Biocompatibility of Mineral Trioxide Aggregate Mixed with Hydration Accelerators

Introduction: The aim of this study was to evaluate the biocompatibility of mineral trioxide aggregate mixed with selective hydration accelerators such as calcium chloride (CaCl2), citric acid (CA), and calcium lactate gluconate solution (CLG). Methods: Inductively coupled plasma-atomic emission spectrometry analysis was used to measure calcium ions in the extracts of test materials. The 2,3-bis(2-methoxy-4-nitro-5-sulfophenyl)-5-[(phenylamino)carbonyl]-2H-tetrazolium hydroxide assay was performed using MG-63 cells to examine the cytotoxicity of the test materials. The surface of each sample and the growth pattern of the attached cells were observed using scanning electron microscopy (SEM). Results: MTA mixed with 10 wt% CaCl2 and MTA mixed with 43.4 wt% CLG released a higher amount of calcium ions than the other groups.

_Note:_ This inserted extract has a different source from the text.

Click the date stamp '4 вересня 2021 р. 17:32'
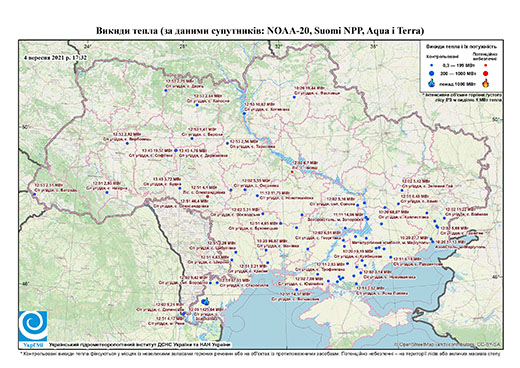Image resolution: width=520 pixels, height=368 pixels. (x=55, y=57)
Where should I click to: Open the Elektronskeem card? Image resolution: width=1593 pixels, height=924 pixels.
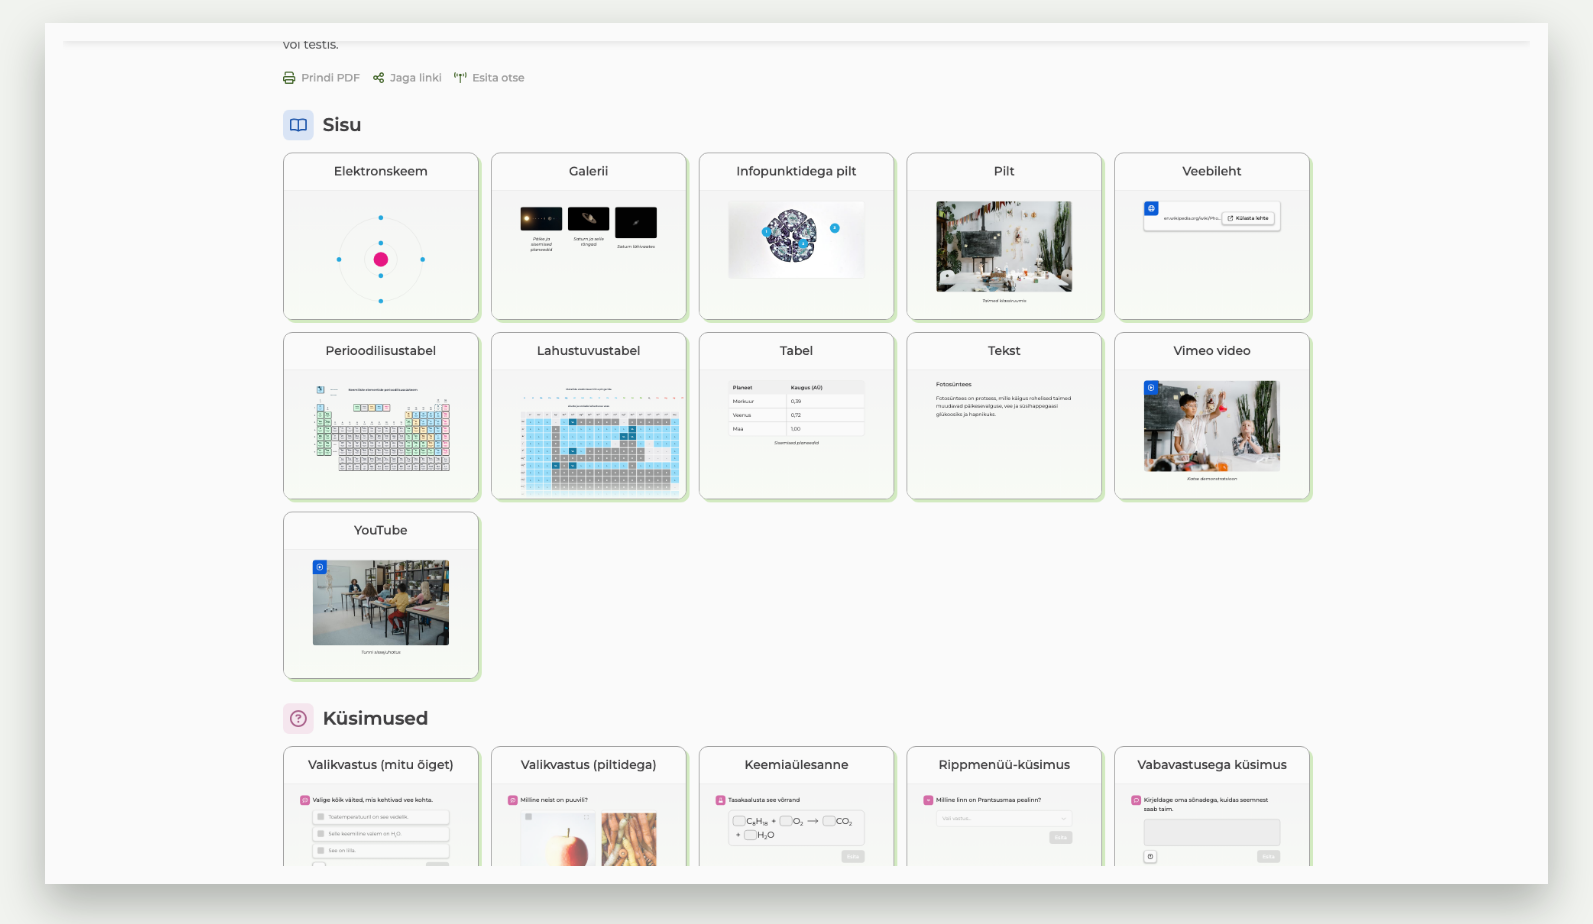click(x=381, y=236)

The 2,3-bis(2-methoxy-4-nitro-5-sulfophenyl)-5-[(phenylamino) carbonyl]-2H-tetrazolium hydroxide assay revealed that the cell viability of MTA mixed with 0.1 wt% CA was significantly higher than pure MTA on 7-day extract (P < .05). MTA mixed with 43.4 wt% CLG showed significantly higher cell viability than the other groups on 1-day extract (P < .05). MTA mixed with 10 wt% CaCl2 in all groups showed the lowest cell viability at all time points (P < .05). Under SEM, elongated and confluent cells were observed in all samples except in samples of MTA mixed with 10 wt% CaCl2. Conclusions: MTA mixed with 0.1 wt% CA showed good biocompatibility. MTA mixed with 43.4 wt% CLG showed favorable bipcompatibility on 1 day. MTA mixed with 10 wt% CaCl2 in all groups showed the lowest cell viability at every time point and poor cell attachment under SEM.